## What is expected
Every line in the data below that has the word "agent" should be returned.

## Data

==========

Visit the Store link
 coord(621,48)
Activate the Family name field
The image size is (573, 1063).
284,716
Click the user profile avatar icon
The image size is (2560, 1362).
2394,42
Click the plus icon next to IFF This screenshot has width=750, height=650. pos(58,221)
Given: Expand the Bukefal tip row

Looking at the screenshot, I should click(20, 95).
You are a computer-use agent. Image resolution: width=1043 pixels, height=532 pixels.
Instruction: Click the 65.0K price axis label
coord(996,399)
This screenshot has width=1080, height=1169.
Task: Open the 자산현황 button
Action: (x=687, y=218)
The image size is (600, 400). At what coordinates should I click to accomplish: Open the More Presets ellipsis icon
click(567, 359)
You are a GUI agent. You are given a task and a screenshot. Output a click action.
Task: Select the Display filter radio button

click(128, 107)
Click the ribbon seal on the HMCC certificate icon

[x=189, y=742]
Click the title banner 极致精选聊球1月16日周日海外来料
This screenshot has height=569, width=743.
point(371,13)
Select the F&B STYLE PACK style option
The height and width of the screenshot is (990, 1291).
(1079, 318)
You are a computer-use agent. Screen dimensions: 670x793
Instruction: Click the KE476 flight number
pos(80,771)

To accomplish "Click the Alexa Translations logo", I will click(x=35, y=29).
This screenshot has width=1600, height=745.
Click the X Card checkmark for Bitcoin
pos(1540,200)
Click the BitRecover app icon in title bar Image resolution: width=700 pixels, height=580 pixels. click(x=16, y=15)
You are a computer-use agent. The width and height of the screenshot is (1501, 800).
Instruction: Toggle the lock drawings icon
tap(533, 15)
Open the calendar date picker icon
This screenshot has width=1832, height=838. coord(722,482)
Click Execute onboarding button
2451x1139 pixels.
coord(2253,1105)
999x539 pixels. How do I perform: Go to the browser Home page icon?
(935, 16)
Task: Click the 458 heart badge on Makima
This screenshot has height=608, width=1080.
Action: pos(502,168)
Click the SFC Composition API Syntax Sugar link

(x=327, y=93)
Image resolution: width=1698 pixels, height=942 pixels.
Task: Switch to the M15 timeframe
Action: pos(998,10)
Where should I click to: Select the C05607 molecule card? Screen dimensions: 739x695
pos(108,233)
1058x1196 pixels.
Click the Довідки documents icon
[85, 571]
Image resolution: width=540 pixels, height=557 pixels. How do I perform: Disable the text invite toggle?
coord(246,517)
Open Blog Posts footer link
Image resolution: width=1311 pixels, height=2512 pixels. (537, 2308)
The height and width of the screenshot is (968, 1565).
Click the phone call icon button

==========

## Written response
You are a computer-use agent. Image resolution: width=1043 pixels, height=532 pixels.
You are a GUI agent. You are given a task and a screenshot. Output a click action.
You are a computer-use agent. Screen dimensions: 670x793
You are a computer-use agent. The width and height of the screenshot is (1501, 800).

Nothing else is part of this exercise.